Below are entries; copy exactly the lines from the one with "The image size is (774, 603)." through the one with "Image resolution: width=1546", both included, and leave out the rest.

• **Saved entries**

________________

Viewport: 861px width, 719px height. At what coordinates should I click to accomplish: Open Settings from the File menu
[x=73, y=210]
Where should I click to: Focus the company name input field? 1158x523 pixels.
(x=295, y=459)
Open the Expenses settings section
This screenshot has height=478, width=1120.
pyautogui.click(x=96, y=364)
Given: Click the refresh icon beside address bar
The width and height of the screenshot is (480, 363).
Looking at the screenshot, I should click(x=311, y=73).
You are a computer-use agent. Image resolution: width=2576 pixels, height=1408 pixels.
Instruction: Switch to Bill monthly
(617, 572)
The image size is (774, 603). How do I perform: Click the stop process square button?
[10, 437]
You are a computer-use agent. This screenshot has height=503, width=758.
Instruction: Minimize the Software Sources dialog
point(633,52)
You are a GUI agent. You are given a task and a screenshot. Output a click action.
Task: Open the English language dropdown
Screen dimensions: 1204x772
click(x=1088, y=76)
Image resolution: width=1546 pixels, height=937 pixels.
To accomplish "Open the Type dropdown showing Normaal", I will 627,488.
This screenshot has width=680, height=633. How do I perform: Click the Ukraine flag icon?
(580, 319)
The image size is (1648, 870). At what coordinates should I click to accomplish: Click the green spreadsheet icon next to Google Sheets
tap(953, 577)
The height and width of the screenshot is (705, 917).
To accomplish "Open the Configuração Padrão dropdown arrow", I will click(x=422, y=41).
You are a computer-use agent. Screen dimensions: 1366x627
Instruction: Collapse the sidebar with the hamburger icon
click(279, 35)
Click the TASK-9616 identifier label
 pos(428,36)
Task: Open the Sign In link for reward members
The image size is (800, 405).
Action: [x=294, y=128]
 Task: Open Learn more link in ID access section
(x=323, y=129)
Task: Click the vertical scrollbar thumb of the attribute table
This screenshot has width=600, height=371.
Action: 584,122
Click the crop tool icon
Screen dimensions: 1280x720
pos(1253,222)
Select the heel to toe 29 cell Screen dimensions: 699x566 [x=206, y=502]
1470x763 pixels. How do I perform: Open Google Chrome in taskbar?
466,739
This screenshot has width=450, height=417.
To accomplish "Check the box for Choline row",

________________

• **TASK RESULT**
The image size is (774, 603). How do I perform: Click the stop process square button?
[10, 437]
You are a computer-use agent. This screenshot has height=503, width=758.
Instruction: Minimize the Software Sources dialog
point(633,52)
You are a GUI agent. You are given a task and a screenshot. Output a click action.
Task: Open the English language dropdown
Screen dimensions: 1204x772
click(x=1088, y=76)
Image resolution: width=1546 pixels, height=937 pixels.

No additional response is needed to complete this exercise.